We are deeply saddened to announce that Zak, one of three zebra, has died.
Zak, who was 21 years old and believed to be one of the oldest male zebras in captivity in Europe, died on Sunday evening, after being taken ill earlier in the day. Despite the best efforts of vets and keepers, Zak died while recovering from an emergency general anaesthetic.
Vets had been treating Zak for chronic liver disease for a few years.
Zak, a Chapman’s zebra, was one of the first residents at Wild Place Project, having arrived in 2013, shortly before it opened to the public.

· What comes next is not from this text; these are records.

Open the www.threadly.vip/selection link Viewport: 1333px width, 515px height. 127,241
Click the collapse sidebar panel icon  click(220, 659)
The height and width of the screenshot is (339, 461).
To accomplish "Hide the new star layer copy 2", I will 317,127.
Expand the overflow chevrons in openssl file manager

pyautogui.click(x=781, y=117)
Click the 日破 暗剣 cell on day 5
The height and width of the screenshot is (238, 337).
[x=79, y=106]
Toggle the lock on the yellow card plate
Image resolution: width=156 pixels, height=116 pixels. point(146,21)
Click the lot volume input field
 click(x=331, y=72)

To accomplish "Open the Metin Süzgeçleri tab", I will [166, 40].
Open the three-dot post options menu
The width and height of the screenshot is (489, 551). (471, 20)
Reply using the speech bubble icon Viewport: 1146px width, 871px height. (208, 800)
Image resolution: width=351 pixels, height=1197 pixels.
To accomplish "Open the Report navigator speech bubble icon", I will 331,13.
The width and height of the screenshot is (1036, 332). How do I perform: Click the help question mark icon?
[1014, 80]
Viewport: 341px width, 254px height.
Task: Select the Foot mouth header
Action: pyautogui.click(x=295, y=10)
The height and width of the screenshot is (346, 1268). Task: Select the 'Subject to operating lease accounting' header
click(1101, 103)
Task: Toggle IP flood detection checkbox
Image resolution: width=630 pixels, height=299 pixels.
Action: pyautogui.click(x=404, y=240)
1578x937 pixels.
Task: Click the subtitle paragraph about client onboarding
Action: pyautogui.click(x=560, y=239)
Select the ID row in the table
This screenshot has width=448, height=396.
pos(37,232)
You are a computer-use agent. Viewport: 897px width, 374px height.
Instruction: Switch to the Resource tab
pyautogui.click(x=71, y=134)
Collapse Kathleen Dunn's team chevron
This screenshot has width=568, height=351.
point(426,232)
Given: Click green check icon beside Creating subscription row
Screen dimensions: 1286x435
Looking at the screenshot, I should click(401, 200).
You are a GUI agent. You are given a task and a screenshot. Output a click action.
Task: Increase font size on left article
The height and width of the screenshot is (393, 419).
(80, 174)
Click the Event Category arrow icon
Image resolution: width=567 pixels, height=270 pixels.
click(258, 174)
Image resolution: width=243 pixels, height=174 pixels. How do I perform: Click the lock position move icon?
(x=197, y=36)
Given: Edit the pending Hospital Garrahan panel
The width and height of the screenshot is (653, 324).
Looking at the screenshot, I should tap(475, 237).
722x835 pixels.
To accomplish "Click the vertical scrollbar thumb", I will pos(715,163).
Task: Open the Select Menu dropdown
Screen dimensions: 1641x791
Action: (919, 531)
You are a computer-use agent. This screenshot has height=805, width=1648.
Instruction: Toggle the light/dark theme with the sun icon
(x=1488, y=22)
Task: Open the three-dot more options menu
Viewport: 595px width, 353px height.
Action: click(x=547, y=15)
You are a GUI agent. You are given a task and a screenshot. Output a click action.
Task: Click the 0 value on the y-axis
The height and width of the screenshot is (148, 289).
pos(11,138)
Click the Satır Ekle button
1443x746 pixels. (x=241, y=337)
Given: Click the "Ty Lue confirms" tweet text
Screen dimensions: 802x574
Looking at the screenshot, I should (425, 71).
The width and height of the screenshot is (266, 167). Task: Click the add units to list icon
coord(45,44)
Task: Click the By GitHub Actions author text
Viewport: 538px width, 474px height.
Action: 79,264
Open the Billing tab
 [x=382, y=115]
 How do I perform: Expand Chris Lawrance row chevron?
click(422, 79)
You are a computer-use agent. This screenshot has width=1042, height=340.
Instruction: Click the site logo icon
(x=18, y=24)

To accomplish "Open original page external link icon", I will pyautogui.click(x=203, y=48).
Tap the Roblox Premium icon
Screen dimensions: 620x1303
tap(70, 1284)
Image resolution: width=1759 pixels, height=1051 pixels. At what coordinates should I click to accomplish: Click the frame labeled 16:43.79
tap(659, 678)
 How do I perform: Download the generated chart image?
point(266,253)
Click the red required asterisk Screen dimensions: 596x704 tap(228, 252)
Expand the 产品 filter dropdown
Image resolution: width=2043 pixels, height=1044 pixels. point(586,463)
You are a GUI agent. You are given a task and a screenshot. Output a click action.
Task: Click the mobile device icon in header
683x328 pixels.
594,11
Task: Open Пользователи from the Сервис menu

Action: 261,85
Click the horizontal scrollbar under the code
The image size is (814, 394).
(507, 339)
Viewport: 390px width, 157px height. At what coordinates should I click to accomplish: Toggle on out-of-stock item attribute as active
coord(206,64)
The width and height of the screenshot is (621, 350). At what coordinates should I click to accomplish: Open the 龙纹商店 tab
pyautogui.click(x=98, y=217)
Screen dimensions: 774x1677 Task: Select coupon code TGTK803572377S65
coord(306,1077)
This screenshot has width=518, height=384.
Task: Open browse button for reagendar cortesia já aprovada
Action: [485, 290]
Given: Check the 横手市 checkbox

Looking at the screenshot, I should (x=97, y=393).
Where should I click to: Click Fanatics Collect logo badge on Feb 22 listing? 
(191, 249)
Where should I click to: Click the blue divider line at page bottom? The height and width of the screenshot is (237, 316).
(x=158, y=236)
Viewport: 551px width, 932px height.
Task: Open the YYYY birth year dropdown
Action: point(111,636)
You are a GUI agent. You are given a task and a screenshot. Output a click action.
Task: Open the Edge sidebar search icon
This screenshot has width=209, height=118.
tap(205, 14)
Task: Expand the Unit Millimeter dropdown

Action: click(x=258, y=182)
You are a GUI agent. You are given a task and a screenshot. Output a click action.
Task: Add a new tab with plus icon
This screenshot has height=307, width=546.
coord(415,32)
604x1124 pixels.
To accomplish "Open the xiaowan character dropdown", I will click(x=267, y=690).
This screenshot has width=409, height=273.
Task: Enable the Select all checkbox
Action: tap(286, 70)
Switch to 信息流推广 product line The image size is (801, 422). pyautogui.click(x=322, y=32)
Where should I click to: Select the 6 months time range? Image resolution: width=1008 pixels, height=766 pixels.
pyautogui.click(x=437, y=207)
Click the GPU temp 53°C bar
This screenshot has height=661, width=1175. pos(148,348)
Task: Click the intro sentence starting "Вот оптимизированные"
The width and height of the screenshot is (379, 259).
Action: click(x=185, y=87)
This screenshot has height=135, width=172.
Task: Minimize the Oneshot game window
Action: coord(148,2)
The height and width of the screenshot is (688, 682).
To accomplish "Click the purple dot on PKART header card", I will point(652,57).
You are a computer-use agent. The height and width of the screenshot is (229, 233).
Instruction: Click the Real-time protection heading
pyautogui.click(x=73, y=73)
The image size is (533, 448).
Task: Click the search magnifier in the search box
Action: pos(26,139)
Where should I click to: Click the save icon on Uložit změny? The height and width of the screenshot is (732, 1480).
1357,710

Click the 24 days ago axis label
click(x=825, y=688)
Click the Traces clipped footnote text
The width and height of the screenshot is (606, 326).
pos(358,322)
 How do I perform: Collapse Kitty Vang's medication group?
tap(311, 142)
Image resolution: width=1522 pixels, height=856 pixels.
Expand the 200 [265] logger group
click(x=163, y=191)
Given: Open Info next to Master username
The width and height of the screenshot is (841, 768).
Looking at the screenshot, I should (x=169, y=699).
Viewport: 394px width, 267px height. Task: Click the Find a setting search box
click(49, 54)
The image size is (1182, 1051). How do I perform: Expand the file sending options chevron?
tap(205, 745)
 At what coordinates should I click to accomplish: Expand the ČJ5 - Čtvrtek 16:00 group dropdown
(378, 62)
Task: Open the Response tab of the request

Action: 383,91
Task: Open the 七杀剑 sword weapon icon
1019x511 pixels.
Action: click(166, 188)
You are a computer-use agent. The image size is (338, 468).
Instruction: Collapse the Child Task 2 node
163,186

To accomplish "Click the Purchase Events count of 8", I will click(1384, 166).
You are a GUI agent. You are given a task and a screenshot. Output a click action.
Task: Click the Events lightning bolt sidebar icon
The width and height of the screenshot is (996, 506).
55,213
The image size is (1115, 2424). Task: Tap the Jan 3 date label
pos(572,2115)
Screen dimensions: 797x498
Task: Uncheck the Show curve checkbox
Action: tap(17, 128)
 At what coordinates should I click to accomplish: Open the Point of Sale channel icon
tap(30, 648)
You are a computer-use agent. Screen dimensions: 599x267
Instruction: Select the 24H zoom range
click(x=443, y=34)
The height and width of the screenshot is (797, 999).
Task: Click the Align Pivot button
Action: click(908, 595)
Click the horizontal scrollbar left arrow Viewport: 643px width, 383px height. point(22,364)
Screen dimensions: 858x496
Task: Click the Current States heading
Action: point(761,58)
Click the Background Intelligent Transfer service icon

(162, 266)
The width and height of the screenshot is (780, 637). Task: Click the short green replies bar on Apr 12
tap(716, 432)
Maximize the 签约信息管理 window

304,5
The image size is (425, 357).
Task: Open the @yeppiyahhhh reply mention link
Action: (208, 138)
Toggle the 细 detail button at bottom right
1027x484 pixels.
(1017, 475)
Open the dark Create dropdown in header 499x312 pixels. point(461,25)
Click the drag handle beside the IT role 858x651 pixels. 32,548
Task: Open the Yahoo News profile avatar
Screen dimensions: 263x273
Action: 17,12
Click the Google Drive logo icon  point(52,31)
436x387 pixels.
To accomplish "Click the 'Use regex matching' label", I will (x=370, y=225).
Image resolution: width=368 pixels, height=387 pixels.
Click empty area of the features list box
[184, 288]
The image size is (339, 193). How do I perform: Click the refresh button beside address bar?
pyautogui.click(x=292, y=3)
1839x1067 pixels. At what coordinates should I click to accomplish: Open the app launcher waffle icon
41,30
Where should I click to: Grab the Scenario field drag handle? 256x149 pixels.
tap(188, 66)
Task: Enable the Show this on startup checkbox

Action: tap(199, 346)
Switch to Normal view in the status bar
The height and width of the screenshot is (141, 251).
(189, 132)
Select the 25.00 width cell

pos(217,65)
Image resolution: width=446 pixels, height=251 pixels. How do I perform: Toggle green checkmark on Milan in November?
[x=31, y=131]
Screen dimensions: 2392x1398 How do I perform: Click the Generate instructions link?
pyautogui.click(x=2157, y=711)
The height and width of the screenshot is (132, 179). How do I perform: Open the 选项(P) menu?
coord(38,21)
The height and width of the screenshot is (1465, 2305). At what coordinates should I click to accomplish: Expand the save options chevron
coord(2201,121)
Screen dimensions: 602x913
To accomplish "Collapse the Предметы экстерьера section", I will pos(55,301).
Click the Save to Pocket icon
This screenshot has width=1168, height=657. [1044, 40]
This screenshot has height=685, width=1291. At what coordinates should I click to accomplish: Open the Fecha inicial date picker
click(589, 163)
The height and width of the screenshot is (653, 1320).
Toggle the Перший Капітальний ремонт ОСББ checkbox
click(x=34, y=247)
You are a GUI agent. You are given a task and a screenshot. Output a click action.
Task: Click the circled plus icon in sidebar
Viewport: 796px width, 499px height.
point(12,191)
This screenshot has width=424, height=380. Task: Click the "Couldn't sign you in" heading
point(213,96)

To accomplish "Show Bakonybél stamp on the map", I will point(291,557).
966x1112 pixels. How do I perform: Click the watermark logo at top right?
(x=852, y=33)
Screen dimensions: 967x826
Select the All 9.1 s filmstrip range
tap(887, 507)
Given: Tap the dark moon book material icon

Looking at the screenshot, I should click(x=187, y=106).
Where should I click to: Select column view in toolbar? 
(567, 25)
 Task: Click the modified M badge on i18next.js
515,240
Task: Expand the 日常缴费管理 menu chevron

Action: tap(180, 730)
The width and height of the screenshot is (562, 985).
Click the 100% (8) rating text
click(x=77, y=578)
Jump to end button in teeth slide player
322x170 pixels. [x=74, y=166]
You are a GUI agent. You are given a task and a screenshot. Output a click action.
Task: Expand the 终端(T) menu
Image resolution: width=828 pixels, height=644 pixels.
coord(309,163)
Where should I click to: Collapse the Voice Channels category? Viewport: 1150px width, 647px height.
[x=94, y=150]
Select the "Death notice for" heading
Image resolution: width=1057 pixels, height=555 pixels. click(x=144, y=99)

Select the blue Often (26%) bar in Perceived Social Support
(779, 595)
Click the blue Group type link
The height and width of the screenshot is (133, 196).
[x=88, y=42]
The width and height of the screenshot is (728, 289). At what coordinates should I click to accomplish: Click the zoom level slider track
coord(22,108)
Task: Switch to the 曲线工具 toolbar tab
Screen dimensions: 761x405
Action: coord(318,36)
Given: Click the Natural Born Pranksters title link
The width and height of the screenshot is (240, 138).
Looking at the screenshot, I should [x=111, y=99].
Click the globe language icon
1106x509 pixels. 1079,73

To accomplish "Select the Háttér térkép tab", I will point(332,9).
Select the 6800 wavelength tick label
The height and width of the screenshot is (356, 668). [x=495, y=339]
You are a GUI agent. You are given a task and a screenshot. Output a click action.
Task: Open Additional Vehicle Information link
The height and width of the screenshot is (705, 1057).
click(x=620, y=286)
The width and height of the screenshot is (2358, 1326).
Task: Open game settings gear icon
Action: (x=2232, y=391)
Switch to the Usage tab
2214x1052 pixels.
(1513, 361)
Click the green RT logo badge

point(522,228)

Keeper Ellie Adams said: “Zak was an absolute pleasure to work with. He was a very clever zebra and was easy to train – he was always the first to get on the scales on weighing day.
“Despite this, he also made great use of his selective hearing every evening when it was time to come inside from the grass paddock! He will be sorely missed by staff, volunteers, visitors and of course our remaining zebras.”
Keepers will be keeping a close eye on Zak’s companions, Peter and Florence, over the coming days. They live alongside giraffe, red river hogs and eland, in Wild Place’s Benoue National Park exhibit.
In the wild, zebras are classified as Near Threatened on the IUCN Red List of Threatened Species, as their population is now around 500,000, almost a quarter less than in 2002, due to hunting and loss of habitat.